Speaker
Description
In the last decades, several attempts have been made to investigate internal structures of large bodies, such as volcanoes, with transmission muography. High spatial resolution and reduction of the strong background noise due to protons, electrons and scattered low energy muons, are the main challenges for this technique. As a possible solution to fulfill these requirements, muography with Imaging Atmospheric Cherenkov Telescopes (IACTs) has been recently proposed and the feasibility demonstrated by our team using Geant4 simulations.
IACTs are telescopes dedicated to the gamma-ray astronomy consisting of an optical system that focuses the Cherenkov light into a high-sensitive and fast read-out camera. Muons with energy above about 5 GeV induce Cherenkov radiation which is emitted in a cone with a constant opening angle around their travel direction. As IACTs image in angular space, the Cherenkov light focused onto the camera forms a ring-shaped image centred at a distance from the focal plane centre proportional to the muon incidence angle. None of the previously mentioned source of background is expected to affect the IACTs muon signal.

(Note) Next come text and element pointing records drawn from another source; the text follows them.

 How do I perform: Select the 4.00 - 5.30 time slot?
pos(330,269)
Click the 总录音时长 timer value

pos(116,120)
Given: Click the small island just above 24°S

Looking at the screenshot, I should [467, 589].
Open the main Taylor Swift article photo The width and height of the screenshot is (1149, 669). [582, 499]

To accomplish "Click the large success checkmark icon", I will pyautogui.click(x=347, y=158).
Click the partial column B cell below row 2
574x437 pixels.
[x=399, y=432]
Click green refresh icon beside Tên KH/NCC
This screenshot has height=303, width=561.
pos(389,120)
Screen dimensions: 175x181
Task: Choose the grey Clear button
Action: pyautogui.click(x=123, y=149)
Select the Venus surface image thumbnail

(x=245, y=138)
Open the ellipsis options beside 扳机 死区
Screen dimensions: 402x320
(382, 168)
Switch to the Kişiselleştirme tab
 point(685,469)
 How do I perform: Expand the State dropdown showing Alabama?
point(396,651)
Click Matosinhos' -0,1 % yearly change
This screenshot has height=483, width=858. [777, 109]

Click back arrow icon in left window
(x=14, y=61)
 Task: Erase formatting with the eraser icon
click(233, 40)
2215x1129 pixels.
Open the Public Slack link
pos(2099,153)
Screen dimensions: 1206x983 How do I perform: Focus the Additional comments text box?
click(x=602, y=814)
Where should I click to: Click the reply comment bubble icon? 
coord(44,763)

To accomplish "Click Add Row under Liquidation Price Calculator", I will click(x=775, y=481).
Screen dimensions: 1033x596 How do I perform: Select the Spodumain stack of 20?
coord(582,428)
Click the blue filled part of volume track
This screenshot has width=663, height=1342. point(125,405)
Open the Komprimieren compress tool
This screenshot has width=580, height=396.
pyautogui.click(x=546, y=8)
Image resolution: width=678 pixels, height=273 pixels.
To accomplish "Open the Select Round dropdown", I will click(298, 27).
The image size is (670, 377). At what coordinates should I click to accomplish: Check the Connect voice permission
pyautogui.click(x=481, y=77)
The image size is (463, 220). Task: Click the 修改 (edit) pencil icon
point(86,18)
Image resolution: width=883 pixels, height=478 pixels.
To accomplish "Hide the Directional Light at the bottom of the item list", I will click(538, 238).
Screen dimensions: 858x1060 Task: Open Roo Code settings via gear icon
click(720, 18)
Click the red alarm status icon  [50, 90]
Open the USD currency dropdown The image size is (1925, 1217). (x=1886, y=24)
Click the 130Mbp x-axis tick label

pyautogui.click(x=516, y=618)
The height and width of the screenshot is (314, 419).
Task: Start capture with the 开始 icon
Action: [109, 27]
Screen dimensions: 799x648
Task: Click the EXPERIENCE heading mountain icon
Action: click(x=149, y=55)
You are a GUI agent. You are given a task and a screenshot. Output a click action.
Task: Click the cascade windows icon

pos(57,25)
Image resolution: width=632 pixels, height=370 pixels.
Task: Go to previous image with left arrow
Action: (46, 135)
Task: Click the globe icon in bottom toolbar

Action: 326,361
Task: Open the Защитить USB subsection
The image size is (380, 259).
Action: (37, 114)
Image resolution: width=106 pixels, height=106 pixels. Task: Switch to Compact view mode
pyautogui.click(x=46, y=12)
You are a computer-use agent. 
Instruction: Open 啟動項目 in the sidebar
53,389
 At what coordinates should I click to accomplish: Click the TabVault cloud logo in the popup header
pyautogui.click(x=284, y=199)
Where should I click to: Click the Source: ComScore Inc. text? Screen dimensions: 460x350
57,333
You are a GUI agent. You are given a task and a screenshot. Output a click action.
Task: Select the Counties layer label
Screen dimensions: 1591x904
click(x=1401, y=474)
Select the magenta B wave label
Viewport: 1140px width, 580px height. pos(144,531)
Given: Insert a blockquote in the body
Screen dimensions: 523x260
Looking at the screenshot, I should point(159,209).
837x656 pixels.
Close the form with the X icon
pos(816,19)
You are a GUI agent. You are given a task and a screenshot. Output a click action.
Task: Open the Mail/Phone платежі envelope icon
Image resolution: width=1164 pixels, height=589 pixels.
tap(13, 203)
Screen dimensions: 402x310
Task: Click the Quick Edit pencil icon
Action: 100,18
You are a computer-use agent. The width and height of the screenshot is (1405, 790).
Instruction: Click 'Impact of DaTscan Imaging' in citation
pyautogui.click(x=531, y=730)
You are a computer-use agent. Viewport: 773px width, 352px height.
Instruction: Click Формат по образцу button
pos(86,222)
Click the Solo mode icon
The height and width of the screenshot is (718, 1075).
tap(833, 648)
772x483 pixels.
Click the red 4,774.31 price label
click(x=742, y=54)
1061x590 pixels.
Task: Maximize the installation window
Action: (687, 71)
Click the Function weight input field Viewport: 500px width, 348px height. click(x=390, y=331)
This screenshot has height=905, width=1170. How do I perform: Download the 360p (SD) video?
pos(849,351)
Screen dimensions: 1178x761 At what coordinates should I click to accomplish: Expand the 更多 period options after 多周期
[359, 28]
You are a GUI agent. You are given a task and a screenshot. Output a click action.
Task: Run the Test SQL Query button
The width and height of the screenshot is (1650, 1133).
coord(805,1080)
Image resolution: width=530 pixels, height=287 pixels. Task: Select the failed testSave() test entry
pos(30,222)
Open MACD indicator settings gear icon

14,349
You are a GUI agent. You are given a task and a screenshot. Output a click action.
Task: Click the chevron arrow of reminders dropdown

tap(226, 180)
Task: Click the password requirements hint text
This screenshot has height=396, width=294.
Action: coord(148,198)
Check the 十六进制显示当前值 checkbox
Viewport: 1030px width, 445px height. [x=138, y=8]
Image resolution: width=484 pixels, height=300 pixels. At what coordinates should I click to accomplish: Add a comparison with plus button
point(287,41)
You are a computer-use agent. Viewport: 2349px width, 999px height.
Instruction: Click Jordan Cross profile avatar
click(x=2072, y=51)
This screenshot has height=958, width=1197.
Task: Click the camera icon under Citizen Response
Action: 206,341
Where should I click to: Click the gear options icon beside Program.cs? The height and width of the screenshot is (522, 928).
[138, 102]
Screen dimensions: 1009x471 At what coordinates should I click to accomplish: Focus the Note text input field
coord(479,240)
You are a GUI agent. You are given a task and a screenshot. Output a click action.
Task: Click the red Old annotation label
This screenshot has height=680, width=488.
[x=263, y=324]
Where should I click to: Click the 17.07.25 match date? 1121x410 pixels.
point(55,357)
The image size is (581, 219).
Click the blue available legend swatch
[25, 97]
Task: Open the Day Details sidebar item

Here we present MUCH, a lightweight and compact IACT design, specifically dedicated to volcano muography. The telescope design is based on a SiPMs camera working in the 280nm-900nm wavelength band, equipped with a fast read-out electronics with single photon counting capability.
The proposed Schmidt-like optical system is composed of a 2.5m aspheric mirror and a 2.5m Fresnel lens corrector. It results in a Field of View (FoV) of about 12°, an entrance pupil of 2.5m diameter and an angular resolution better than 0.2° throughout the entire FoV which allows us to determine the muon direction with a reconstruction precision better than a few tenths of degree.
A Geant4 framework for the simulation of Fresnel lenses and aspheric mirrors is currently being developed for the telescope prototype achievement.